Requirement: Exactly reproduce the data from its first line through the line with "The width and height of the screenshot is (1107, 828).", leaving out every line after it.

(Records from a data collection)

+++

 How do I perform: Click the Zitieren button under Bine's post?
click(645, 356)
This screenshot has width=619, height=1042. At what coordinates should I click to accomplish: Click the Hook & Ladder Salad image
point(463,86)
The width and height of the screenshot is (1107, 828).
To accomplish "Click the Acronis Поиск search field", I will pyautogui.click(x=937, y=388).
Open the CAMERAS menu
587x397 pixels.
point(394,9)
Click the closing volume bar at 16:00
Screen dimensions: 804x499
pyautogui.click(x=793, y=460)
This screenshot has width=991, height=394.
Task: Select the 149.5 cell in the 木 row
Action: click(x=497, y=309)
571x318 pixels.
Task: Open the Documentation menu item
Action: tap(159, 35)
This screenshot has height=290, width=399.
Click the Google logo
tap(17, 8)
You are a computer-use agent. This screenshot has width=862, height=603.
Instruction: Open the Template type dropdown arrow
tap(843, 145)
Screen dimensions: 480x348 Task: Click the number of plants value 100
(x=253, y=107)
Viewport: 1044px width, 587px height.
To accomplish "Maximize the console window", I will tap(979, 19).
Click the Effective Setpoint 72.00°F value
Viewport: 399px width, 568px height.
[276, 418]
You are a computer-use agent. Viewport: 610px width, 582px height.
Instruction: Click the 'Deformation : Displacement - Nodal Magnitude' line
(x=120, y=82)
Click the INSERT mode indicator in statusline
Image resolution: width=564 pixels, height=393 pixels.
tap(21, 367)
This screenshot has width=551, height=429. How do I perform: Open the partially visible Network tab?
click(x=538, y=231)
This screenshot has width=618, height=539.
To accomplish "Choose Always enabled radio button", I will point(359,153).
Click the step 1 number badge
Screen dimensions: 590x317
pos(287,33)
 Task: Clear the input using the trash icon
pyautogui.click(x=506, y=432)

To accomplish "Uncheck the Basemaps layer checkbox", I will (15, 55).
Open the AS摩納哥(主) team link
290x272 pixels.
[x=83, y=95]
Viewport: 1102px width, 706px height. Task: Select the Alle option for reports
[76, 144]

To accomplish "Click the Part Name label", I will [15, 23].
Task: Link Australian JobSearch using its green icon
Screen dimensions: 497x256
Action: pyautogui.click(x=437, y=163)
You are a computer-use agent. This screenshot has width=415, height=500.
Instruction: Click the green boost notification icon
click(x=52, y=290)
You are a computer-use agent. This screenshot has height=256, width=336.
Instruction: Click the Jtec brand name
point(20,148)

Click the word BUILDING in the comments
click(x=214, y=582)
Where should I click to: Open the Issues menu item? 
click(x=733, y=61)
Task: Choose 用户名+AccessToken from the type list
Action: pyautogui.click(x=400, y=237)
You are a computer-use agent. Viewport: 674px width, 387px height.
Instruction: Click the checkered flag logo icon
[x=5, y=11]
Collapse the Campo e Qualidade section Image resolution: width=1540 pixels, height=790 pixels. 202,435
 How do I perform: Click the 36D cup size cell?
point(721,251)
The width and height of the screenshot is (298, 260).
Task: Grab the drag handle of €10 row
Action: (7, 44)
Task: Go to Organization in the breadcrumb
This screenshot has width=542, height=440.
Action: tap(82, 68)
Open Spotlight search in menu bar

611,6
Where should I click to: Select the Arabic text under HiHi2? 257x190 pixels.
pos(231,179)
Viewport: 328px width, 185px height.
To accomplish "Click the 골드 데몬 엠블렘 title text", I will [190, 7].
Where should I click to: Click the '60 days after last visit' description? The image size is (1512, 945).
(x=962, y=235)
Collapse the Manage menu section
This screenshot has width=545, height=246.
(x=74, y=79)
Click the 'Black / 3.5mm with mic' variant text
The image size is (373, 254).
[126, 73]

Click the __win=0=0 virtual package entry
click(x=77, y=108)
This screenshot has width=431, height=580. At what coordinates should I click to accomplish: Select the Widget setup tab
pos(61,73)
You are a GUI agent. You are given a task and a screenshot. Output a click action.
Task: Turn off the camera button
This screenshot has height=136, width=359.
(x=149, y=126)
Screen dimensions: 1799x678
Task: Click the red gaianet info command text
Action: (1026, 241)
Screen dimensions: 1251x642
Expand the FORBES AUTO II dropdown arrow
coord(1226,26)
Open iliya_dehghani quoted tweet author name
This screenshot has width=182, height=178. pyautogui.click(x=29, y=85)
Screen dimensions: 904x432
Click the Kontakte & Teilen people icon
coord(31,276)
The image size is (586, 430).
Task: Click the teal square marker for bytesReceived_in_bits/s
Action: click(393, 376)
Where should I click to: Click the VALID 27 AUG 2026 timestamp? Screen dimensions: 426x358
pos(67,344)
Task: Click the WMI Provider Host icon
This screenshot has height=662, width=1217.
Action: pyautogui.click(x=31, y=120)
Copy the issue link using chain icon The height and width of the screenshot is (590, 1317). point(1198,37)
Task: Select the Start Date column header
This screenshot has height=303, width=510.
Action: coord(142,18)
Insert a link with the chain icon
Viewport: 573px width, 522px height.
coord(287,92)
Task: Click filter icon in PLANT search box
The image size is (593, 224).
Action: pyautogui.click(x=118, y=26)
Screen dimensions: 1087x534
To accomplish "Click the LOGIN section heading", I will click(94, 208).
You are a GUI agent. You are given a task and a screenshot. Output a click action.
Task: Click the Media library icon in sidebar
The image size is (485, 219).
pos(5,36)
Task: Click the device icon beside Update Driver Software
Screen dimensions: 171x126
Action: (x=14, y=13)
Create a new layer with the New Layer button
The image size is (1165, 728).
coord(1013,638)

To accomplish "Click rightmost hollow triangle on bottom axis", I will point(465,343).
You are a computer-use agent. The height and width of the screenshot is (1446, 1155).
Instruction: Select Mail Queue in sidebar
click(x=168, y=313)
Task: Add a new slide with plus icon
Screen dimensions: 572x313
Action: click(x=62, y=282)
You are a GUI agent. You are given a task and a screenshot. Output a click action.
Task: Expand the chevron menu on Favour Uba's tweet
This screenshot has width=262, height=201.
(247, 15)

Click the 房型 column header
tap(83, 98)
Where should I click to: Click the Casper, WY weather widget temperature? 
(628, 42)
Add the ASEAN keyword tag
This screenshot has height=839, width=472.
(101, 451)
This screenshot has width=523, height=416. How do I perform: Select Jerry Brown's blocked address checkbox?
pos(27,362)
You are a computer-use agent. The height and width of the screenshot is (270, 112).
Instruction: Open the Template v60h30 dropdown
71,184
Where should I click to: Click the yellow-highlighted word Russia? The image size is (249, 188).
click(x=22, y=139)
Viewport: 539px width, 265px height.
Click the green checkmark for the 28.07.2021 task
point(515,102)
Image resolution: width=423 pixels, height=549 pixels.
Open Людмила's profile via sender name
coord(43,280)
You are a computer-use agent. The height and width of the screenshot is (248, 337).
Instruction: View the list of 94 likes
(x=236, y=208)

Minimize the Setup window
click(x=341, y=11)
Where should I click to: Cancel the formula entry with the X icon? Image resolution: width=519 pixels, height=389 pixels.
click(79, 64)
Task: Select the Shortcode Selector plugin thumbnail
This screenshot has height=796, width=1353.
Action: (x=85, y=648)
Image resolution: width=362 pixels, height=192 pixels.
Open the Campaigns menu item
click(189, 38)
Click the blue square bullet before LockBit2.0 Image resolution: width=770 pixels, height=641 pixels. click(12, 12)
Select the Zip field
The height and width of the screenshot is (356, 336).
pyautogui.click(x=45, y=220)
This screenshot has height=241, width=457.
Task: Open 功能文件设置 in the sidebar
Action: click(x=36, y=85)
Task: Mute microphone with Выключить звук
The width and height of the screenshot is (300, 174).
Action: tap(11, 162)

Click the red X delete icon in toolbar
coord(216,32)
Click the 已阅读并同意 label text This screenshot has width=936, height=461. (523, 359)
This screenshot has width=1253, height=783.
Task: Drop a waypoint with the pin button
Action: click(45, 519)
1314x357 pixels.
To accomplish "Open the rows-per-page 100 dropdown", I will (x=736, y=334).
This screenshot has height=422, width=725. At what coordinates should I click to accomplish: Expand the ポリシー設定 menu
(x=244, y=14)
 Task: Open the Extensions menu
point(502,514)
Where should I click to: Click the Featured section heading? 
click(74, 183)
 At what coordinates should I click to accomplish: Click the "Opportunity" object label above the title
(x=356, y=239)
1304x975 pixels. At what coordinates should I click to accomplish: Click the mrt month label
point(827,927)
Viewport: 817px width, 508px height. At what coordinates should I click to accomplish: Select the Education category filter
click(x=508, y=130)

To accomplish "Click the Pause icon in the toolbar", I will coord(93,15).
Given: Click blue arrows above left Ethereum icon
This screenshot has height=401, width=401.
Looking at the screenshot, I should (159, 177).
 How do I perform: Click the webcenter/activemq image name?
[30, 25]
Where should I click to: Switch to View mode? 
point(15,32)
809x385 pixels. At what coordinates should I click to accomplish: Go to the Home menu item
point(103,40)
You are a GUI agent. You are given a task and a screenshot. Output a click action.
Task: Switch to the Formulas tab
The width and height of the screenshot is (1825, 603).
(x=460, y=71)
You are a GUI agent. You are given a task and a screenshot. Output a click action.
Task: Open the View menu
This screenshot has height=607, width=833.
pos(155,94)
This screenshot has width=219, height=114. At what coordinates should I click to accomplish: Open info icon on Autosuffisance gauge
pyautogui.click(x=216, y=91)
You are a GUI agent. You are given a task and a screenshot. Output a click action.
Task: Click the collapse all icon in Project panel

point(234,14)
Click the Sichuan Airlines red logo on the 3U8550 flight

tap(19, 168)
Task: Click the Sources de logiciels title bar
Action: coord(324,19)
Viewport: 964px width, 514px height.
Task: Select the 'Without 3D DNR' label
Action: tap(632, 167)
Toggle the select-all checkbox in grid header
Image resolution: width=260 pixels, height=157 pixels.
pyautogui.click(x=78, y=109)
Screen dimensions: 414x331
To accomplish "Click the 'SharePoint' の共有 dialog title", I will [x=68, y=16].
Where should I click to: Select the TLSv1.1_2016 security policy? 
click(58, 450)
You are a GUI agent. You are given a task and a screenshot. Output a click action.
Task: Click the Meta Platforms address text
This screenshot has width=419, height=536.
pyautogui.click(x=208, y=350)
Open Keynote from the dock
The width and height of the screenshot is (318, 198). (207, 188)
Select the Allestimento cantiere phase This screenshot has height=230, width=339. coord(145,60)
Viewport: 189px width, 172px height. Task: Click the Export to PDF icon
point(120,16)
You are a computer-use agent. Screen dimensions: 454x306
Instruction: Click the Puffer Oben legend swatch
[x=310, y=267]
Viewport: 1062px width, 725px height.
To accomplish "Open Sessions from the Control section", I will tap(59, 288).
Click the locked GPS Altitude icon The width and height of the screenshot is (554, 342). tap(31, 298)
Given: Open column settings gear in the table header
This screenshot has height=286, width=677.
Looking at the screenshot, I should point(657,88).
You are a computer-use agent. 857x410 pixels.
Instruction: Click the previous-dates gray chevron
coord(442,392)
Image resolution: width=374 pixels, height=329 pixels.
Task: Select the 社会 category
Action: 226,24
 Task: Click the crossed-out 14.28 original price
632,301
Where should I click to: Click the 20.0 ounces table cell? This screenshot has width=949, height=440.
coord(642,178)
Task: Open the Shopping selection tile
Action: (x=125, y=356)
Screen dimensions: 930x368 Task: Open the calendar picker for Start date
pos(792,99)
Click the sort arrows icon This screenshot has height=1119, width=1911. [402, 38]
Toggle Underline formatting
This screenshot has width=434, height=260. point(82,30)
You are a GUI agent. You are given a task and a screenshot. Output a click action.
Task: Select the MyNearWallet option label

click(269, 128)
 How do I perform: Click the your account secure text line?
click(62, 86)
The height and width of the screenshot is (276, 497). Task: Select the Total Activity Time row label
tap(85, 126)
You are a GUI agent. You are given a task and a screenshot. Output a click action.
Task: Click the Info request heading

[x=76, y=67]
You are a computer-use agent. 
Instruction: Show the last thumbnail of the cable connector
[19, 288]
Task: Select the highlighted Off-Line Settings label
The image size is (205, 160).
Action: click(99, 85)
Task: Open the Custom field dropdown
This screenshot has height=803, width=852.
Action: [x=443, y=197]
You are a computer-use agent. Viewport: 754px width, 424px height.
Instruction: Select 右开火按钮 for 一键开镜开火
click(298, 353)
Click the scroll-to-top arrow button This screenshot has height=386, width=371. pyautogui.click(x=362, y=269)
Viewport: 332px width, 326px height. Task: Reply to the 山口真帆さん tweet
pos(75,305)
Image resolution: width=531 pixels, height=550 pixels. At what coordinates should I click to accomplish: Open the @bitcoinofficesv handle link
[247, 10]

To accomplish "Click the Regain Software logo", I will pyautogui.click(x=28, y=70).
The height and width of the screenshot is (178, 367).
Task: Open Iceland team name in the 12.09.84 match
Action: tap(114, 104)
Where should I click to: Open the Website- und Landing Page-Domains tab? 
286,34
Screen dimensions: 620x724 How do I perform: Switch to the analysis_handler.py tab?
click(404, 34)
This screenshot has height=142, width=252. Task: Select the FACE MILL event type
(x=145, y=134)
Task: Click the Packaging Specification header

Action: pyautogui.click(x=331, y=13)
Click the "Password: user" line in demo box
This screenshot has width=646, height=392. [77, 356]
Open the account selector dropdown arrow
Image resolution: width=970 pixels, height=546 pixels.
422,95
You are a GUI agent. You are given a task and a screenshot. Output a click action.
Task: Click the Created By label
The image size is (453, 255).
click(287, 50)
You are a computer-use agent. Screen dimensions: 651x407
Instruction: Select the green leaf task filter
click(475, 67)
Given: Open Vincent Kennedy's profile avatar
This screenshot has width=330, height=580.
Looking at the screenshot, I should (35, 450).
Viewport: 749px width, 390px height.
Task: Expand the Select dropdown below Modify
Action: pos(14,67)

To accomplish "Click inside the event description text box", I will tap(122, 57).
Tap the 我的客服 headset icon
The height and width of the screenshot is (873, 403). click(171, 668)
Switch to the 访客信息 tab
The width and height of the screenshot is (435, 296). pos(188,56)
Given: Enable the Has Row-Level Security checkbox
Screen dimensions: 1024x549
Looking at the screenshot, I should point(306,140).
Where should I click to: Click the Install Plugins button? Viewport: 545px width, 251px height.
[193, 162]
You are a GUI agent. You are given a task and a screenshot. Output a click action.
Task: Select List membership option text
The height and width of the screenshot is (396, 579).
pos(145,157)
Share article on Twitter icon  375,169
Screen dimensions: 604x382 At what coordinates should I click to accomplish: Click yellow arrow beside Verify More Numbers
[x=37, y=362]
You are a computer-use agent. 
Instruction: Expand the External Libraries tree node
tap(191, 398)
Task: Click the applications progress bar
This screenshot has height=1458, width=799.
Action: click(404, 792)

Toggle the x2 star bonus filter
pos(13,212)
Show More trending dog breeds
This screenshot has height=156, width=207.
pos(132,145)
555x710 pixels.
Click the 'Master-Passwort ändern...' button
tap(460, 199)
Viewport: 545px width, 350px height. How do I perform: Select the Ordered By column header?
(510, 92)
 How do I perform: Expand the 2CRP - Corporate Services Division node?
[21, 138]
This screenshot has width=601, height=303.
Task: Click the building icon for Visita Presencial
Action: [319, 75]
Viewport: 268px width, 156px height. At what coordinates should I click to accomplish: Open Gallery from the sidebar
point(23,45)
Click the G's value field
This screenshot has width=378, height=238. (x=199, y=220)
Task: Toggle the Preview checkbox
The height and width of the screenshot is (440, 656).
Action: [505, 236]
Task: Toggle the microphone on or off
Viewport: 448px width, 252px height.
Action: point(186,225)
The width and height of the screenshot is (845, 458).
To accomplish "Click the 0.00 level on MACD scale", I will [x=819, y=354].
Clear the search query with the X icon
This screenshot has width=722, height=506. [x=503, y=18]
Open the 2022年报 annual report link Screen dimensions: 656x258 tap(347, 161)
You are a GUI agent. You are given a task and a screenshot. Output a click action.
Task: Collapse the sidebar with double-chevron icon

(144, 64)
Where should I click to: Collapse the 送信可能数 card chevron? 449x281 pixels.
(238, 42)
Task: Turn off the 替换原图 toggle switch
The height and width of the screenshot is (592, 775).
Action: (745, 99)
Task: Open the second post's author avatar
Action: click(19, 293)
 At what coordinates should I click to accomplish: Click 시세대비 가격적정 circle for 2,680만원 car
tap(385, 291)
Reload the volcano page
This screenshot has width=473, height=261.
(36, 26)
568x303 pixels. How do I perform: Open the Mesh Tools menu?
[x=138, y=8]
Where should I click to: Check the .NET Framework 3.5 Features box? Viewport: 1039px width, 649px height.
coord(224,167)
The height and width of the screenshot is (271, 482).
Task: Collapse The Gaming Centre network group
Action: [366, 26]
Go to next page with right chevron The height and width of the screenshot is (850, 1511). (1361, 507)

+++

Answer below:
 How do I perform: Click the Zitieren button under Bine's post?
click(645, 356)
This screenshot has width=619, height=1042. At what coordinates should I click to accomplish: Click the Hook & Ladder Salad image
point(463,86)
The width and height of the screenshot is (1107, 828).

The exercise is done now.